Un ramo yo me haré con las acacias.
Con cuanto encontraré y lo que me dieron,
me adentro en otro año de mi vida.

Algo iba yo a decir que se me olvida…
quizá en alguna parte lo leyeron.
Sin nada que decir sino las gracias,
me adentro en otro año de mi vida.

Villanela para perder el miedo en los aviones

Para L. S. H.,
que temía a las turbulencias aéreas

No temas de los vientos la estridencia
cuando a tu avión remuevan y golpeen,
que todo pasará: tenles paciencia.

El viento sabe bien cuál es su audiencia
y a todos hace que se zamaqueen.
No temas de los vientos la estridencia.

La calma romperán, y su potencia
quizá te haga temblar; pero ten fe en
que todo pasará, tenles paciencia.

Pues todos moriremos, no es demencia
la calma mantener cuando apaleen.
No temas de los vientos la estridencia.

¡Cuidado con los necios! En su ciencia
se saben pasajeros, mas no creen
que todo pasará. Tenles paciencia.

A ellos teme más, a su carencia
de seso y de humildad —es que no leen—.
No temas de los vientos la estridencia,
que todo pasará: tenles paciencia.

La brevedad del bikini (villanela)

A J. D., modelo captada por la cámara
sonriendo entre bastidores de un desfile

Tus pechos me mostrabas
—en foto, por supuesto—
y nunca me los dabas.

Tras un bikini estabas,
mas créeme, soy honesto:
tus pechos me mostrabas.

Muy quietos los dejabas
y su quietud me ha puesto
y nunca me los dabas.

Mi mente la tomabas:
si solo yo me acuesto
tus pechos me mostrabas.

Tus labios los curvabas
dejándomelo enhiesto
y nunca me los dabas.

¿A quién se los guardabas?
Yo solo aprendí esto:
tus pechos me mostrabas
y nunca me los dabas.

Villanela de Semana Santa (canta un hijo de hombre a Jesús)
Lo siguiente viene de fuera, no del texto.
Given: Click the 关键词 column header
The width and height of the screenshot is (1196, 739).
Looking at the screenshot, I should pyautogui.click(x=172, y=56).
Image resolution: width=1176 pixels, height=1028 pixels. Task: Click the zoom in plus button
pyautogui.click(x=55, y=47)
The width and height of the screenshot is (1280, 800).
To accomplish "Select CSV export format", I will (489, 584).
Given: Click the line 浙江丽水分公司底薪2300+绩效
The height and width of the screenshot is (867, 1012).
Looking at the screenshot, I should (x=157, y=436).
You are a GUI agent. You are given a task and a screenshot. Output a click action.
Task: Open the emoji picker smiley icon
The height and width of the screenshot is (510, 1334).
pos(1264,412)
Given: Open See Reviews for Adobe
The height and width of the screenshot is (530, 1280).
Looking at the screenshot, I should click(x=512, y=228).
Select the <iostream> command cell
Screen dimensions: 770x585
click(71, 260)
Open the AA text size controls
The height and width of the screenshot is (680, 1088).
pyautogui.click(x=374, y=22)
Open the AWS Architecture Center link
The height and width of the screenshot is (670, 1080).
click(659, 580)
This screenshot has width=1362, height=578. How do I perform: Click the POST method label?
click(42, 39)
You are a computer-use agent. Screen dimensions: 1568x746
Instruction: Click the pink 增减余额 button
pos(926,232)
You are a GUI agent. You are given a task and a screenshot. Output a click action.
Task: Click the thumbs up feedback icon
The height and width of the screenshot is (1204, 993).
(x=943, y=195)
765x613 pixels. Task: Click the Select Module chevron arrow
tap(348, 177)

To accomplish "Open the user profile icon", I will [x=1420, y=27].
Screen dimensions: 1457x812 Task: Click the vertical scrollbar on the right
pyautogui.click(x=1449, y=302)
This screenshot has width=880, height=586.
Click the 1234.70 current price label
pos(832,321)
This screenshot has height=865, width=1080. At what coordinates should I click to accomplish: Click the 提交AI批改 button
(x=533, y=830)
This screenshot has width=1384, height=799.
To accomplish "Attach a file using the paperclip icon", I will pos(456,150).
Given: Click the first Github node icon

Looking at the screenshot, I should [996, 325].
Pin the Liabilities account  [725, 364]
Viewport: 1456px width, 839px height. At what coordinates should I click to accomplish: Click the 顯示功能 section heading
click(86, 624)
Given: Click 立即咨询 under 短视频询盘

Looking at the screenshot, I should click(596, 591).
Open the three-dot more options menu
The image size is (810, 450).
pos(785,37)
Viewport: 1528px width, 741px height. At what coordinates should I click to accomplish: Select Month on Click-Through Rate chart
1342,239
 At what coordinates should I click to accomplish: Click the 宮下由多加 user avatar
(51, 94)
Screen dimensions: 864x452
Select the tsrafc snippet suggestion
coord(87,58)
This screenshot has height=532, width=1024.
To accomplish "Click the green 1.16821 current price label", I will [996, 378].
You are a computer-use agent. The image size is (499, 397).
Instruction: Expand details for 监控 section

El miedo muy terrible que sentiste
el jueves por la noche cuando orabas
nos sigue visitando en nuestras noches.

La copa asaz amarga que entreviste
quedó acá con nosotros, y dejabas
el miedo muy terrible que sentiste.

Los clavos que tu carne como broches
el viernes te entroncaban cuando amabas
nos siguen visitando en nuestras noches.

La soledad inmensa que tuviste
el sábado cantaba que callabas
el miedo muy terrible que sentiste.

El hambre de la noche de los coches
—en combis masticamos puras habas—
nos sigue visitando en nuestras noches.

Es duro en el domingo ver que existe
la vida sucesiva ya sin trabas,
y el miedo muy terrible que sentiste
nos sigue visitando en nuestras noches.